Now let's do our analysis. The following function computes for a given edge (by row in tree$edge, but we could easily modify to be by node number) the relative frequency of trees in which the state at the start of the edge is "a" and the state at the end is "b".

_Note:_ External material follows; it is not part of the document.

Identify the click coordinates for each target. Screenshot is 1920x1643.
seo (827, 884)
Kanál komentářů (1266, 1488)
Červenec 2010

## this function computes for a given edge
foo<-function(edge,trees,states){
    obj<-sapply(trees,function(x,e,s) 
        if(names(x$maps[[e]])[1]==s[1]&&names(x$maps[[e]])[length(x$maps[[e]])]==s[2]) TRUE
        else FALSE,e=edge,s=states)
    sum(obj)/length(obj)
}

We can use it by iterating over edges:

edge.probs<-sapply(1:nrow(tree$edge),foo,trees=trees,states=c("a","b"))
edge.probs
##  [1] 0.09 0.21 0.00 0.00 0.00 0.00 0.00 0.53 0.00 0.27 0.43 0.02 0.01 0.01
## [15] 0.00 0.00 0.00 0.00 0.01 0.00 0.01 0.01 0.00 0.00 0.02 0.00 0.97 0.00
## [29] 0.00 0.00 0.00 0.00 0.00 0.00 0.00 0.13 0.05 0.00 0.00 0.00 0.00 0.00
## [43] 0.41 0.00 0.00 0.40 0.03 0.03 0.00 0.00

Finally, let's visualize the results on a 'representative' stochastic map:

plot(trees[[1]],colors=setNames(c("blue","red"),c("a","b")),
    ylim=c(-2,Ntip(tree)))
par(fg="transparent") ## just for clarity
threshold<-0 ## threshold frequency above which we want to plot it
edgelabels(edge=which(edge.probs>threshold),
    pie=edge.probs[which(edge.probs>threshold)],
    piecol=c("red","black"),cex=0.8)
par(fg="black")
add.simmap.legend(colors=setNames(c("red","black"),c("freq. change from a to b",
    "freq. no change or change from b to a")),prompt=FALSE,x=0,y=0)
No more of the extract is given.